‘Why do we scream at each other? This is what it sounds like, when doves cry’. Prince
The culture wars, from Brexit to Trump and beyond, have driven deep wedges between different sections of society. We now communicate on cultural and political issues with the caps lock PERMANENTLY ON. This is most obviously played out in the snake pit of social media, but it can also result in a cab driver screaming at a bicyclist (me). We seem to operate on a very short fuse or in many cases on no fuse at all. We blow up in each other’s faces.
Whether social media has caused this or whether it just provides the perfect forum for abuse is tough to say.
I remember when we first came back to London having lived in Asia for eight years, being struck by the latent anger that everyone seemed to carry about with them. Asia is quite different, and people don’t tend to lose their shit in a microsecond. If you start screaming at people out East then their reaction is generally no reaction and if you are screaming at them to get something done, then good luck, because you’ll get nothing. Unfortunately, the anger I noticed in London on my return is still there, but now I just take it for granted.
Perhaps social media has jacked us all up to screaming pitch, but I wonder if there is any way we can disagree with a little more courtesy.
If you go back to my second Little London Life blog titled ‘Hey Londoners: Be better’, I was talking about something similar.
It’s embarrassing to admit that there are many people in my part of London who I meet and interact with on a regular basis, but about whom I know absolutely nothing. I may well see them more often than I see my friends, but I don’t even know their names. It works like this.

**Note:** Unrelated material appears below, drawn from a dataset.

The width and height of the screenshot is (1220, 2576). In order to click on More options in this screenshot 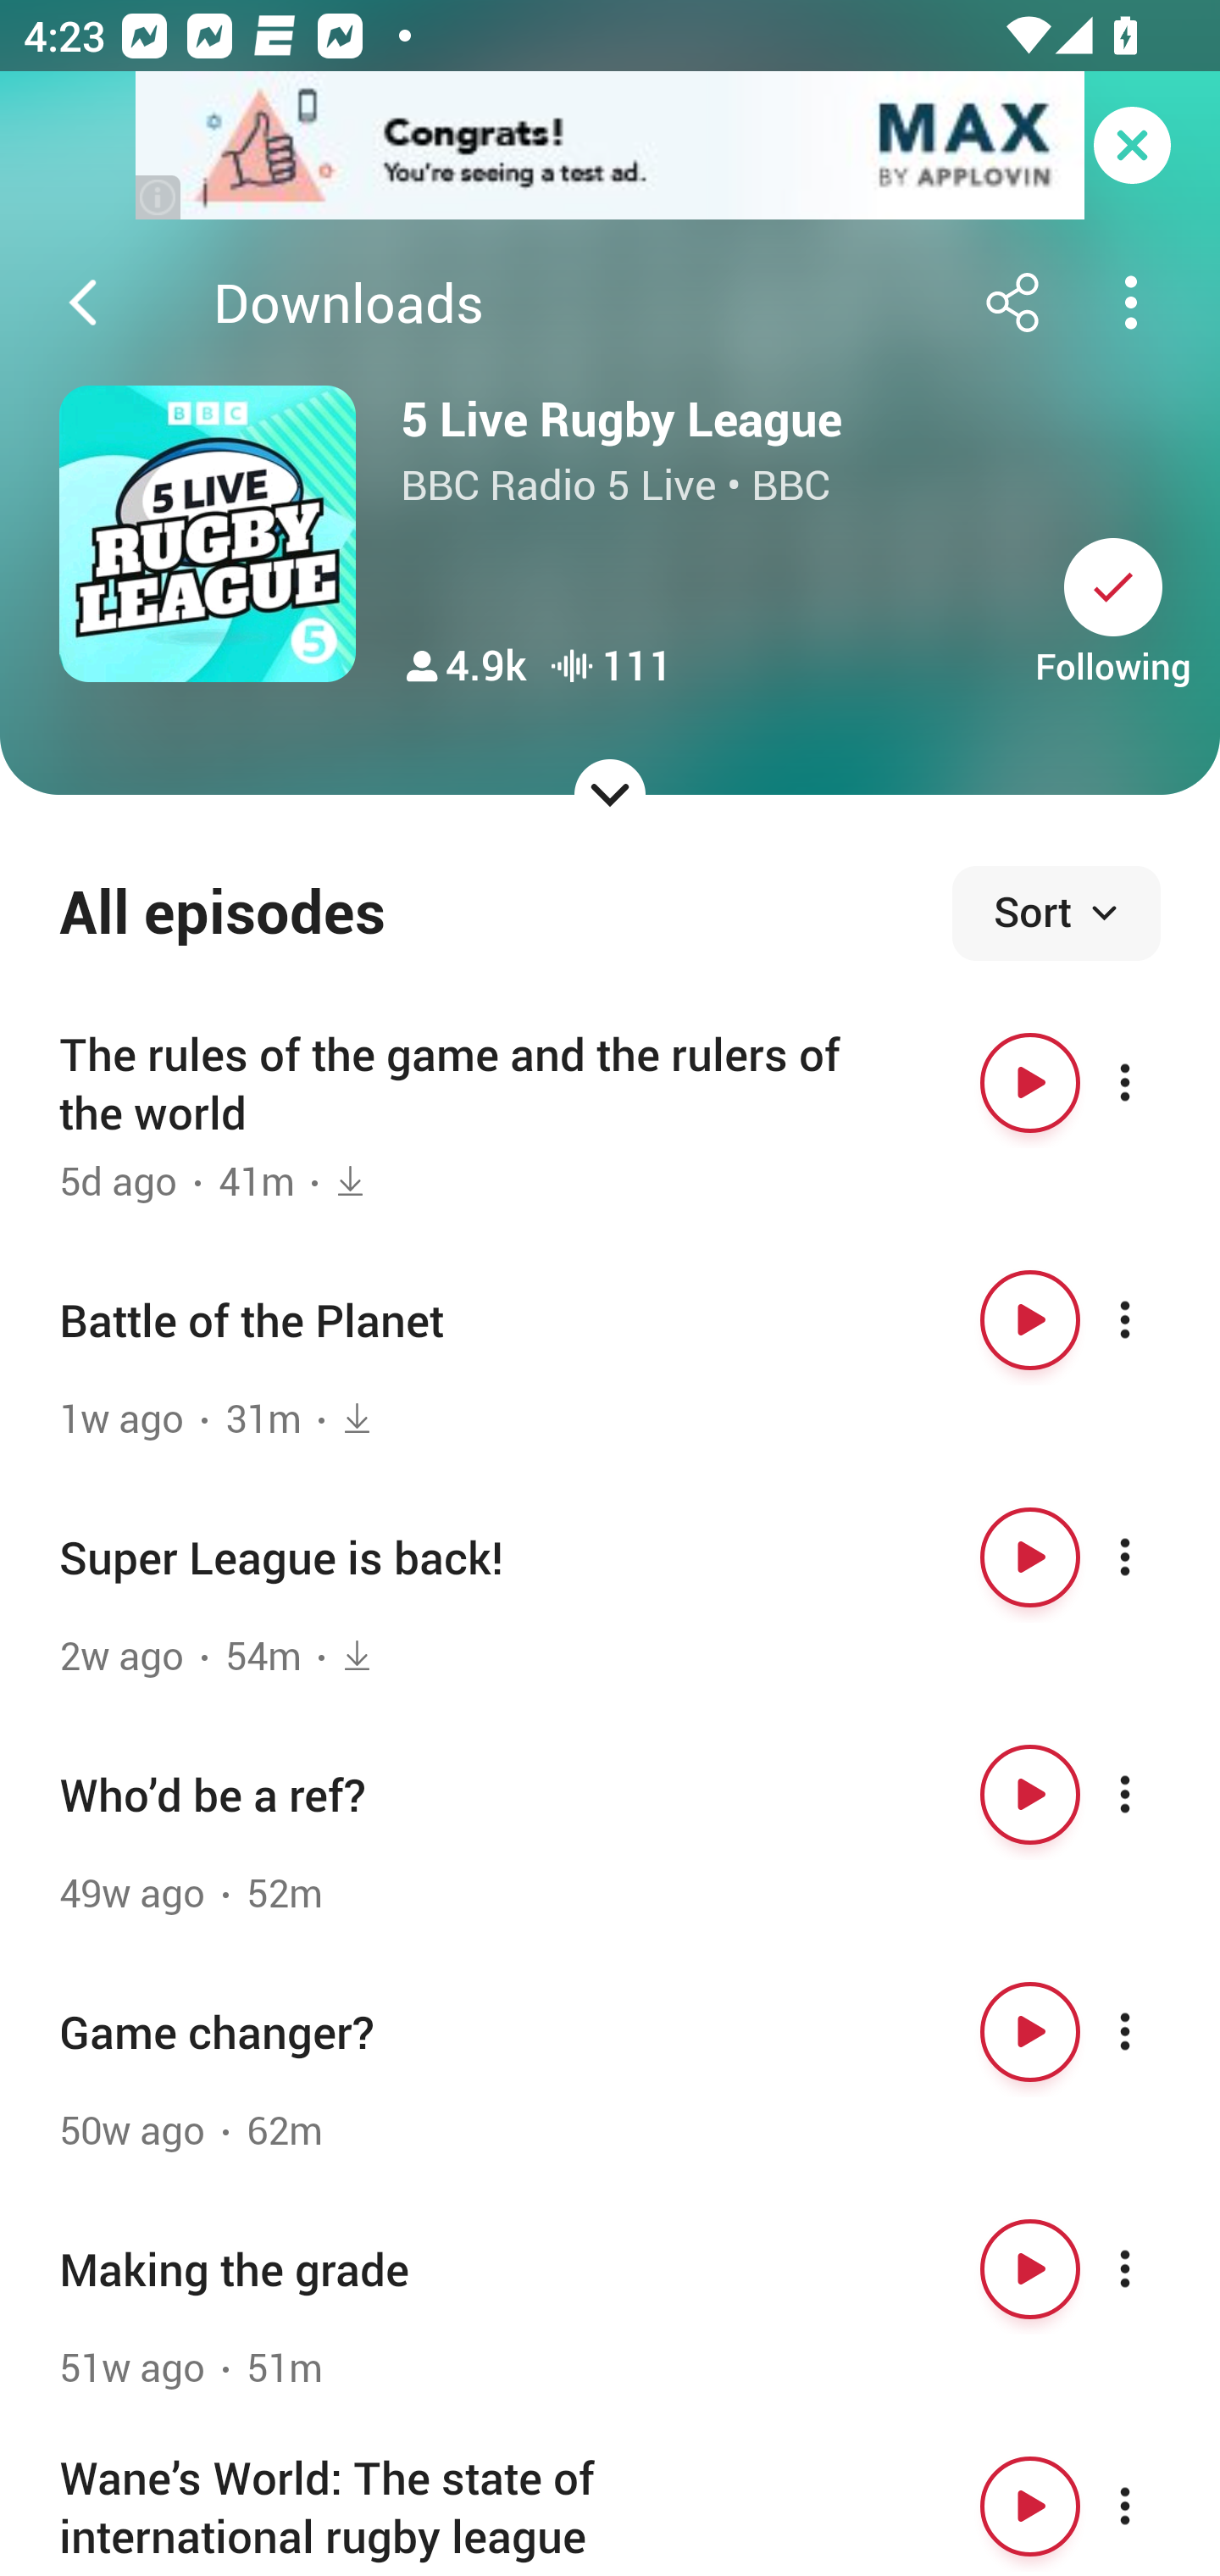, I will do `click(1154, 1320)`.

Perhaps you’ve found a café that sells a decent flat-white close to your office, you generally get served by the same bloke who becomes ‘your barista guy’. You are starting to behave like an aloof millionaire not wanting to interact with the servants – despite only having £10 in your bank account to last you to pay day. You are morphing into that person you hate, the one who is unpleasant to waiters.

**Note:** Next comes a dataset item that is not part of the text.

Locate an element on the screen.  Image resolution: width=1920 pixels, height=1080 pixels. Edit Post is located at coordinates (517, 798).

I ended the piece by saying: Be better, be courteous.
Recently, I was listening to Politics on the couch, a podcast by Rafael Behr and he came up with an interesting analogy. Global warming has heated the seas and when the water becomes too warm, corals will expel the algae living in their tissues causing the coral to turn completely white. It’s called coral bleaching and the coral will likely die. Our public discourse, and yes, I am thinking of President Trump, is now so heated that it’s bleaching out our ability to have civil conversation.

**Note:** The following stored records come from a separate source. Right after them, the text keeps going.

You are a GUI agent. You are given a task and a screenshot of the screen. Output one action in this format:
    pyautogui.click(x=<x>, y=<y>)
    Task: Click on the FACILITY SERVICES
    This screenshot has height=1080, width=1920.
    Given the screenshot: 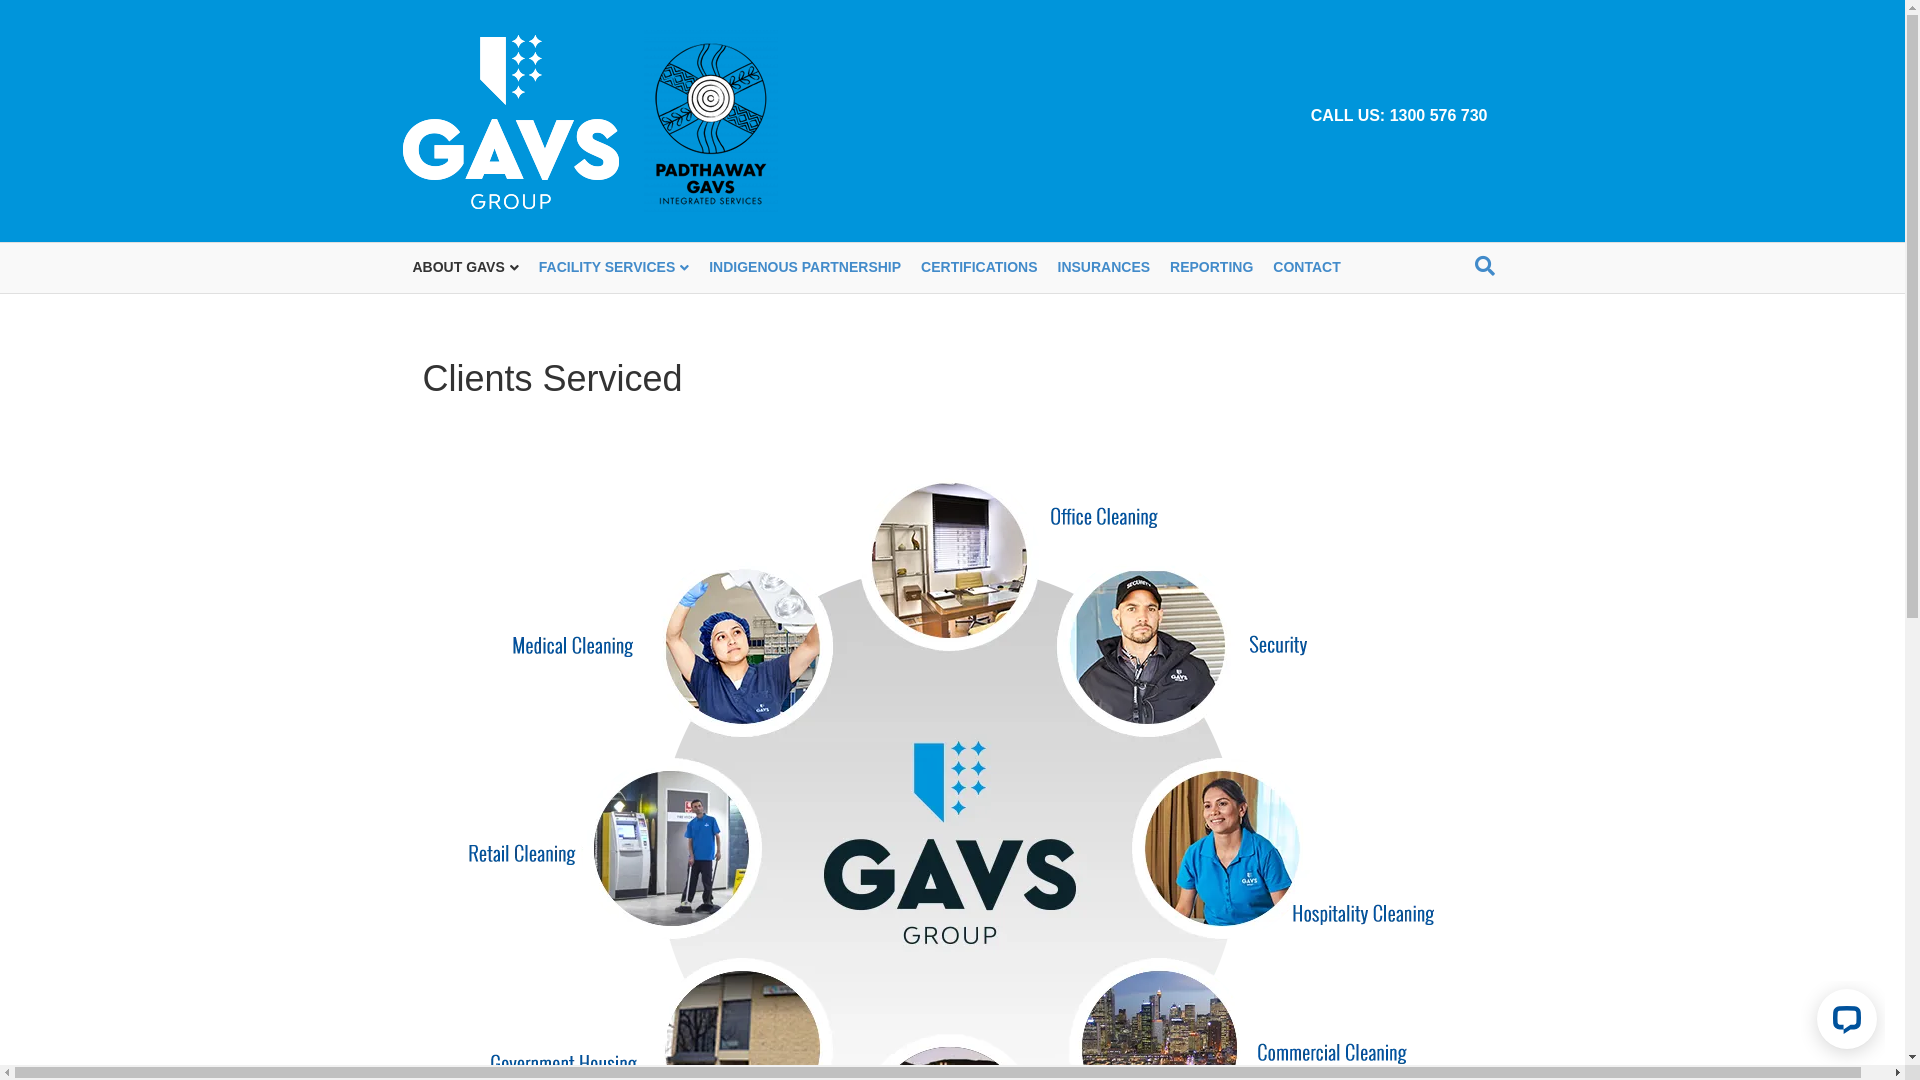 What is the action you would take?
    pyautogui.click(x=614, y=268)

I may profoundly disagree with your politics and you with mine, but we have to find a way to have a conversation without screaming at each other. When you scream nobody is listening and the culture war wedge is driven that little bit deeper into our already divided society.
It may seem incredibly old fashioned but courtesy and civility lie at the heart of a decent society. Why do we scream at each other? Let’s talk instead.